**GOAL OF THE EXERCISE**
On the basis of the records below, report how many lines contain the word "will". Nothing else should be given.

**DATA FOR THIS EXERCISE**
=-=-=-=-=
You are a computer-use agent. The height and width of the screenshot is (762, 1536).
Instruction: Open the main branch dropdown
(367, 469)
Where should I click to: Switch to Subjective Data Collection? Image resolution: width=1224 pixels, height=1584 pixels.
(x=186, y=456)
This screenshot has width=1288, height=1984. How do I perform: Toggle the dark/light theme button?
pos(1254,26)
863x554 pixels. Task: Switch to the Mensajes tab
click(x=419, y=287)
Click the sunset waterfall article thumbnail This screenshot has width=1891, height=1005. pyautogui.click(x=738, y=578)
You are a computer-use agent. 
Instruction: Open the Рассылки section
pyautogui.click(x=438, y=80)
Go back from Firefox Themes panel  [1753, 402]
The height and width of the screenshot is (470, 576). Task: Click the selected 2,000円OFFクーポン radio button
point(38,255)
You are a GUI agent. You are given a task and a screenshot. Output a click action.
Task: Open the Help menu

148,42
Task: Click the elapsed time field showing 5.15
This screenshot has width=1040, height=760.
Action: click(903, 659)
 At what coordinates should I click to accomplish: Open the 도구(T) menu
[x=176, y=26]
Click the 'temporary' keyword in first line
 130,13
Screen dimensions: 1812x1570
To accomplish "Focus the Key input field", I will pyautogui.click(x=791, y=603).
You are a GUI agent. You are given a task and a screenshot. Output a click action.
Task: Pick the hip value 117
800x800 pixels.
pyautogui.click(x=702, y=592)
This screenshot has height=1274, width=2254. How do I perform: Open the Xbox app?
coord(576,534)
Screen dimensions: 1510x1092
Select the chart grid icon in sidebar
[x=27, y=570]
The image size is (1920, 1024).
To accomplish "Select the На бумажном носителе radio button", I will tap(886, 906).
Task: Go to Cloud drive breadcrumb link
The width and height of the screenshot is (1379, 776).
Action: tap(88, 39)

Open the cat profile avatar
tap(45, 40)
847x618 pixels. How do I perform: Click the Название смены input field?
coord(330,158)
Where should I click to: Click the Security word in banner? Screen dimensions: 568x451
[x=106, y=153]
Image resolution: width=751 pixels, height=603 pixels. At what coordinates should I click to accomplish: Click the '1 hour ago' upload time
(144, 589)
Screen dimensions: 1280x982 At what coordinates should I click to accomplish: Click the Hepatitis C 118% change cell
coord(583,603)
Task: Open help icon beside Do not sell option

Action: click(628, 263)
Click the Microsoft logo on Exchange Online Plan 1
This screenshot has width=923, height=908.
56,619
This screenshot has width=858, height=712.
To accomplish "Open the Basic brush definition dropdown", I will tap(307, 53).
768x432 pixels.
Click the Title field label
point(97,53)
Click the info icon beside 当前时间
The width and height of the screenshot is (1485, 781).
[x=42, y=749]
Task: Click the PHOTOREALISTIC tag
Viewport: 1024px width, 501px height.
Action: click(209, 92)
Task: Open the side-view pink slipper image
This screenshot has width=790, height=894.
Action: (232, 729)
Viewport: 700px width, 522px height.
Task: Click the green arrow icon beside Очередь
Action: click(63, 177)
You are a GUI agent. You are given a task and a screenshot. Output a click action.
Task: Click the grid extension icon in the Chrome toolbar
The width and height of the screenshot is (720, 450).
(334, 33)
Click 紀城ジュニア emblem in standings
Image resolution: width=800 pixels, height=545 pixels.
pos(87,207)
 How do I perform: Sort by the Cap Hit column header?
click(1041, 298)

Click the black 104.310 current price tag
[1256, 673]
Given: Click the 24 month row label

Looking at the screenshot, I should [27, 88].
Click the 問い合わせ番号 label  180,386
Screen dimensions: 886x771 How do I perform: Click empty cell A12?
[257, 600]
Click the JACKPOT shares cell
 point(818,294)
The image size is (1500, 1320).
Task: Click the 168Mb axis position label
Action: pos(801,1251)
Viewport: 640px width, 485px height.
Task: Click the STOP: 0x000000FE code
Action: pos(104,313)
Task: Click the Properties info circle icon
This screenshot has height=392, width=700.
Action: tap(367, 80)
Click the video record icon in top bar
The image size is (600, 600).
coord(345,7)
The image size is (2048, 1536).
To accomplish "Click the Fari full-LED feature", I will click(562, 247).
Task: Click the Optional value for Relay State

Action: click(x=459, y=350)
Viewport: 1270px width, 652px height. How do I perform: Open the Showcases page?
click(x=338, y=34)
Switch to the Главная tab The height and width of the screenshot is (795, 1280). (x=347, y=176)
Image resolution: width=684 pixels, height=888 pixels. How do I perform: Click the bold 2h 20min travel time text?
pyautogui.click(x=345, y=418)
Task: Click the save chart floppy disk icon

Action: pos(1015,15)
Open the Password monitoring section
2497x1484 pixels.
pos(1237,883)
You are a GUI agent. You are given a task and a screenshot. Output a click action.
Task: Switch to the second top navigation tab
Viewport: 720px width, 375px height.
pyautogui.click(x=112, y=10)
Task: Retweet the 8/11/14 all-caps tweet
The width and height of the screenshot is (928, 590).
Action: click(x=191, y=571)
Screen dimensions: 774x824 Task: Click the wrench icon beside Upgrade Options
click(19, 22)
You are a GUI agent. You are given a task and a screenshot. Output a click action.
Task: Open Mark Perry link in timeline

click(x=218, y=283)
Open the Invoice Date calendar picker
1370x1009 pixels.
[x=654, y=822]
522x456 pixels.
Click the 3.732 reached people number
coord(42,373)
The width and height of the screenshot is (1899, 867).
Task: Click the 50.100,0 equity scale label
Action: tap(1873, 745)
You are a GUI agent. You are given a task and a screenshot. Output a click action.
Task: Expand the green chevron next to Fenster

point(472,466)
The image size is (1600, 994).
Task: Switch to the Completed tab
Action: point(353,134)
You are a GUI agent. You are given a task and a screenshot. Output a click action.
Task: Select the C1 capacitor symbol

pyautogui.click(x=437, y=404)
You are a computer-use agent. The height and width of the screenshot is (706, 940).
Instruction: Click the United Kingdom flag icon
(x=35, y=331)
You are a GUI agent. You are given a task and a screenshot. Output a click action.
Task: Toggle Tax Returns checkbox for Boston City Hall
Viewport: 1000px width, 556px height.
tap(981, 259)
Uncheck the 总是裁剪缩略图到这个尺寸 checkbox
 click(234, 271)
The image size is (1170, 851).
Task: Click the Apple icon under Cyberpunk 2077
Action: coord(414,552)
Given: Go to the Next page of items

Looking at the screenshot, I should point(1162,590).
=-=-=-=-=
**SOLUTION FOR THIS TASK**
4